Every event is sent as an App Insights customEvent with a fixed property set:

Property Type Required Example Notes
installId string (UUIDv4) Yes 5b3c… Generated locally on first run, persisted in config.
appVersion string Yes 2026.05.1 The OFEM version.
platform string Yes darwin Always darwin for OFEM.
arch string Yes arm64 Always arm64 for OFEM.
osVersion string Yes 14.5.1 macOS version reported by sw_vers.
event string Yes file_download The event name.
tenantId string (GUID) Conditional 8d3b… When the event is associated with a specific OneLake operation; null for app lifecycle events.
accountAliasHash string Conditional sha256(<alias>):8 First 8 hex chars of the SHA256 of the user-chosen alias, to correlate events from the same account-context without revealing the alias text.
durationMs int64 When relevant 423 For events that complete an operation.
success bool When relevant true For events that complete an operation.
errorCode string When success=false AADSTS50079 Backend or library-defined error code. Free text up to 32 chars; must not contain PII (we redact any string longer than 32 chars or containing @).

Event catalog (initial)

Event When Properties beyond defaults
app_start Daemon process starts
app_stop Daemon process exits cleanly
account_added After successful ofem login tenantId, accountAliasHash
account_removed After successful ofem account remove tenantId, accountAliasHash
workspace_list Fabric REST list-workspaces call completes tenantId, accountAliasHash, durationMs, success
item_list Fabric REST list-items call completes tenantId, accountAliasHash, durationMs, success
folder_list OneLake DFS folder list completes tenantId, accountAliasHash, durationMs, success
file_download OneLake DFS file read completes tenantId, accountAliasHash, durationMs, success, bytesTransferred
file_upload OneLake DFS file write completes tenantId, accountAliasHash, durationMs, success, bytesTransferred
file_delete OneLake DFS file delete completes tenantId, accountAliasHash, durationMs, success
folder_create OneLake DFS directory create completes tenantId, accountAliasHash, durationMs, success
folder_delete OneLake DFS directory delete completes tenantId, accountAliasHash, durationMs, success
mount_start File Provider domain registered accountAliasHash
mount_stop File Provider domain removed accountAliasHash
sync_pulled Adaptive-poll refresh detected and pulled changes tenantId, accountAliasHash, itemsChanged
error Recoverable error logged errorCode, event (the operation that errored as a string)
panic Go panic recovered or process unwound errorCode (hashed stack trace prefix), appVersion

Connection string distribution

The Application Insights connection string is embedded into the official binary at build time via GoReleaser:

ldflags:
  - -X main.appInsightsConnString={{.Env.OFEM_APPINSIGHTS_CONNSTRING}}

OFEM_APPINSIGHTS_CONNSTRING is a GitHub Actions secret only available to the official release workflow.

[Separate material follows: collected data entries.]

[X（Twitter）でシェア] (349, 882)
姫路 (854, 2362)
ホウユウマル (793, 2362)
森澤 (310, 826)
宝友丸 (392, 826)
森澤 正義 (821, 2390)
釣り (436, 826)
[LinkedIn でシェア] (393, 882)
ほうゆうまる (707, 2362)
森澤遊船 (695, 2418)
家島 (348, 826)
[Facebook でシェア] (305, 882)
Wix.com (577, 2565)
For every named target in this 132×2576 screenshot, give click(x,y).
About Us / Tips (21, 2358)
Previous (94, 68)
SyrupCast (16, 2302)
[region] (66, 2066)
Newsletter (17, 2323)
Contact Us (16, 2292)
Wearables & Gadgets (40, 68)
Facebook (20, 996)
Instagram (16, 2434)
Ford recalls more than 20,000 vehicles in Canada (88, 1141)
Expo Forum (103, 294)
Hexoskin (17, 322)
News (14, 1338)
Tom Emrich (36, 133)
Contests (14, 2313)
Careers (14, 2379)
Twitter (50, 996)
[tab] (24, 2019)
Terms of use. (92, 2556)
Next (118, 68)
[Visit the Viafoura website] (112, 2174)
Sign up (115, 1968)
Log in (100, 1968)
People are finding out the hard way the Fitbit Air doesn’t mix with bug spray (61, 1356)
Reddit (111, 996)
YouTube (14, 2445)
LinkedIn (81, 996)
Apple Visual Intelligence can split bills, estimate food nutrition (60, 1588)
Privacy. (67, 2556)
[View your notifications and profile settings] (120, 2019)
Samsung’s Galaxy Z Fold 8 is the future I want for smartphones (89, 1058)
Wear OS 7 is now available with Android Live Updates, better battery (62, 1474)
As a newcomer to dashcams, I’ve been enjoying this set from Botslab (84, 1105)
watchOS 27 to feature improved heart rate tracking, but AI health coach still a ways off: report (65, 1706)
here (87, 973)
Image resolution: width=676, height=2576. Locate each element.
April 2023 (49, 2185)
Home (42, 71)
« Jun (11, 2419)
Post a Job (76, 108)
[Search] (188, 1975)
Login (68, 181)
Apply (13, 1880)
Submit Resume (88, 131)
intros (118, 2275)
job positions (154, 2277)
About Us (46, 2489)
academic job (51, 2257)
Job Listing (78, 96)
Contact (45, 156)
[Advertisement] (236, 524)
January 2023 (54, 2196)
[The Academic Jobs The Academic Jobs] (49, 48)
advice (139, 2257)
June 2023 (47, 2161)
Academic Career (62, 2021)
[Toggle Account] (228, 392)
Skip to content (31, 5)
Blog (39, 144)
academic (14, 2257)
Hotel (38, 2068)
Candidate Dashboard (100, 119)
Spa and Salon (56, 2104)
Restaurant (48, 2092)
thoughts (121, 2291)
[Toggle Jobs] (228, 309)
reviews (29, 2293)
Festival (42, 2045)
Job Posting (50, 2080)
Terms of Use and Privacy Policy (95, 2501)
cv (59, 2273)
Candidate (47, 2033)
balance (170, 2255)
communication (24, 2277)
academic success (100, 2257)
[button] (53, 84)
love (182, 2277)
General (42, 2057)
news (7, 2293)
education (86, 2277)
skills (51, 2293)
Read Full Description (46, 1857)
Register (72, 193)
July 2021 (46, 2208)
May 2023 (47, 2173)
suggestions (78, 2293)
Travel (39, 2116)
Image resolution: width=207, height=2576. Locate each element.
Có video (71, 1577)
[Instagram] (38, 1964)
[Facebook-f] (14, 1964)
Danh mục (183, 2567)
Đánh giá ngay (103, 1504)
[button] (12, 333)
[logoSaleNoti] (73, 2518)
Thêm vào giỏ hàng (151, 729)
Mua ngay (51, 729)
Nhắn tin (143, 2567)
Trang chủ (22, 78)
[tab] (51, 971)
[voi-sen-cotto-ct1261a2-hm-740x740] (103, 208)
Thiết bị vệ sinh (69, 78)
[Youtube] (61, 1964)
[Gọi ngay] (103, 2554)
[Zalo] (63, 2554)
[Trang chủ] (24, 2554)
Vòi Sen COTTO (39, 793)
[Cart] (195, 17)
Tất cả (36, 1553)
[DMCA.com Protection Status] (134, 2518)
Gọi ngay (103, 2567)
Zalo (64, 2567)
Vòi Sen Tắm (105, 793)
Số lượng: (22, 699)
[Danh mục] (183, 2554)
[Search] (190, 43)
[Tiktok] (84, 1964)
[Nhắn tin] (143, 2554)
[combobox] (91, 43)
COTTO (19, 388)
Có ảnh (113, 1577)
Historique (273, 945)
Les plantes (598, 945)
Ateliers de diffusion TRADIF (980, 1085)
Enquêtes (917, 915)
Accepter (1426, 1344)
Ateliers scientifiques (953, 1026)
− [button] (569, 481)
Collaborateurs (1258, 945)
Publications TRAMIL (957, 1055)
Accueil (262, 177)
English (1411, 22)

Source builds (someone clones the repo and runs go build) get an empty string → the telemetry client silently no-ops. This means contributors and forks do not send data to our telemetry endpoint unless they configure their own.

Threat model of an embedded ingest key

An attacker can extract the connection string from the official binary (e.g. via strings OFEM.app/Contents/Resources/bin/ofem). They could then send spam events. Mitigations:

  • App Insights has built-in sampling and DAILY_CAP we can lower in the portal if we see abuse.
  • Connection strings can be rotated by re-issuing one for the App Insights resource. A new OFEM release picks up the new key; old binaries silently stop reporting.
  • Event volume is in the noise level (millions/month worst case) — App Insights tier costs become an issue only at much higher volumes.
  • The data collected is by design non-sensitive — even if an attacker spams events with bogus tenant IDs, our analysis just gets noisier.

This trade-off is documented in the README disclosure.

First-run disclosure (in CLI and host app)

OFEM collects anonymous usage events plus tenant IDs to help understand adoption
and improve the tool. We never collect workspace names, file names, or your UPN.

Disable any time:  ofem config set telemetry off
                or set OFEM_TELEMETRY=0 in your environment

Learn more:        https://github.com/sdebruyn/onelake-explorer-macos/blob/main/docs/telemetry.md

Shown: - On first ofem login in the CLI. - On first launch of OneLake.app (Phase 2+) as a small banner in the host app.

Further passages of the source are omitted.